----- Vorliegender Text -----
Zulässigkeit der Datenverarbeitung: Soweit es um den Namen, die Adresse und den Tätigkeitsbereich der Klägerin gehe, seien diese Daten bereits in allgemein zugänglichen Quellen (z.B. Gelbe Seiten) vorhanden, so dass die Erhebung, Speicherung, Veränderung oder Nutzung nach § 29 Abs. 1 Satz 1 Ziff. 2 BDSG grundsätzlich zulässig sei. Allerdings sei mit dem BGH (BGH, Urt. v. 23.6.2009 – VI ZR 196/08 – spickmich.de, BGHZ 181, 328 = CR 2009, 593 = ITRB 2009, 195) auf eine Würdigung im Zusammenhang mit der Bewertungsmöglichkeit und der Speicherung der Bewertungen abzustellen, weil nur die gemeinsame Verwendung der Daten den mit dem Betrieb eines Arztempfehlungsportals verfolgten Zweck erfülle.
Interessenabwägung: Es müsse eine Abwägung zwischen dem Schutz des Rechts der Ärztin auf informationelle Selbstbestimmung nach Art. 2 Abs. 1 GG i.V.m. Art. 1 Abs. 1 GG und dem Recht auf Kommunikationsfreiheit nach Art. 5 Abs. 1 GG zu erfolgen. Vorliegend bestehe kein schutzwürdiges Interesse am Ausschluss der Datenverarbeitung. Zunächst arbeite die Betroffene als niedergelassene Ärztin. Sie müsse sich insb. vor dem Hintergrund des Rechts auf freie Arztwahl dem auch zwischen Ärzten bestehenden Wettbewerb stellen. Die Datenerhebung sei auch nicht deshalb unzulässig, weil die Bewertungen anonym erfolgten und der Bewerteten damit die Möglichkeit der Auseinandersetzung genommen werde. Zwar berge eine anonyme Bewertung die Gefahr missbräuchlicher oder unberechtigter Äußerungen, jedoch sei grundsätzlich auch die anonyme Meinungsäußerung geschützt. Im Übrigen habe der Betreiber auch weitere Sicherungsmaßnahmen vorgesehen. Letztlich sei dem Nutzer einer Bewertungsplattform grundsätzlich bewusst, dass die dort veröffentlichten Bewertungen naturgemäß keinen wissenschaftlichen Standard erfüllten, sondern allein die subjektiven Erfahrungen wiedergäben, die einzelne Betroffene mit den verschiedenen Ärzten gemacht hätten.
-----
» **Aufgabenstellung**:
A. Führen Sie sämtliche Gesetzesvorschriften (Paragraphen und Artikel) auf, die im Text zum Arztempfehlungsportal angeführt werden.
B. Geben Sie aus dem Text zum Arztempfehlungsportal den Abschnitt wörtlich wieder, der bei den Worten „Zulässigkeit der Datenverarbeitung: Soweit“ einsetzt und nach den Worten „verfolgten Zweck erfülle.“ endet.
----- Bereitgestellte Daten -----
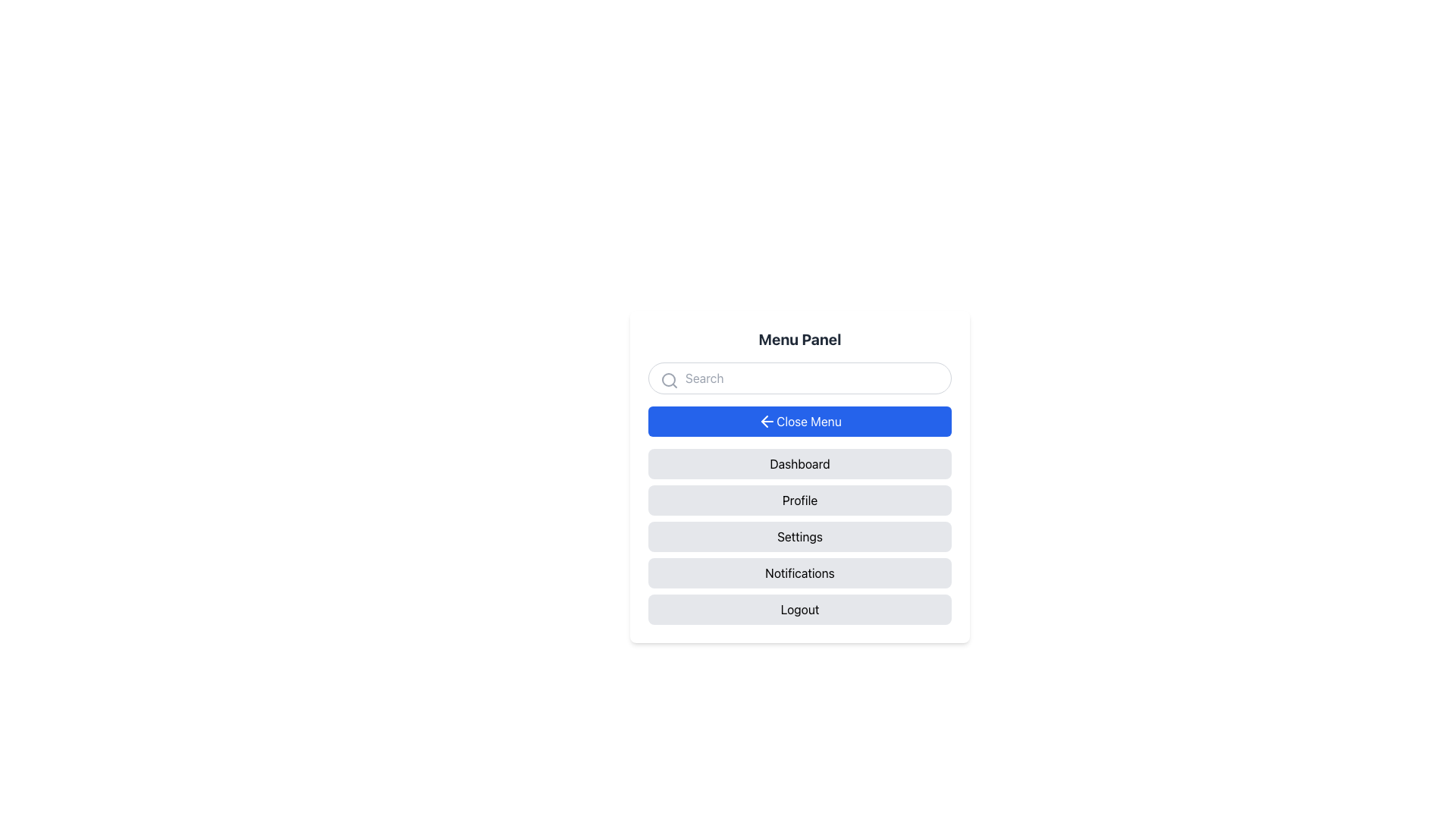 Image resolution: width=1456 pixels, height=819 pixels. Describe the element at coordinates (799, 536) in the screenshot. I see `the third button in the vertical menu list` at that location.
-----
» **Ergebnisse je Aufgabe**:
A.
- § 29 Abs. 1 Satz 1 Ziff. 2 BDSG
- Art. 2 Abs. 1 GG
- Art. 1 Abs. 1 GG
- Art. 5 Abs. 1 GG

B.
Zulässigkeit der Datenverarbeitung: Soweit es um den Namen, die Adresse und den Tätigkeitsbereich der Klägerin gehe, seien diese Daten bereits in allgemein zugänglichen Quellen (z.B. Gelbe Seiten) vorhanden, so dass die Erhebung, Speicherung, Veränderung oder Nutzung nach § 29 Abs. 1 Satz 1 Ziff. 2 BDSG grundsätzlich zulässig sei. Allerdings sei mit dem BGH (BGH, Urt. v. 23.6.2009 – VI ZR 196/08 – spickmich.de, BGHZ 181, 328 = CR 2009, 593 = ITRB 2009, 195) auf eine Würdigung im Zusammenhang mit der Bewertungsmöglichkeit und der Speicherung der Bewertungen abzustellen, weil nur die gemeinsame Verwendung der Daten den mit dem Betrieb eines Arztempfehlungsportals verfolgten Zweck erfülle.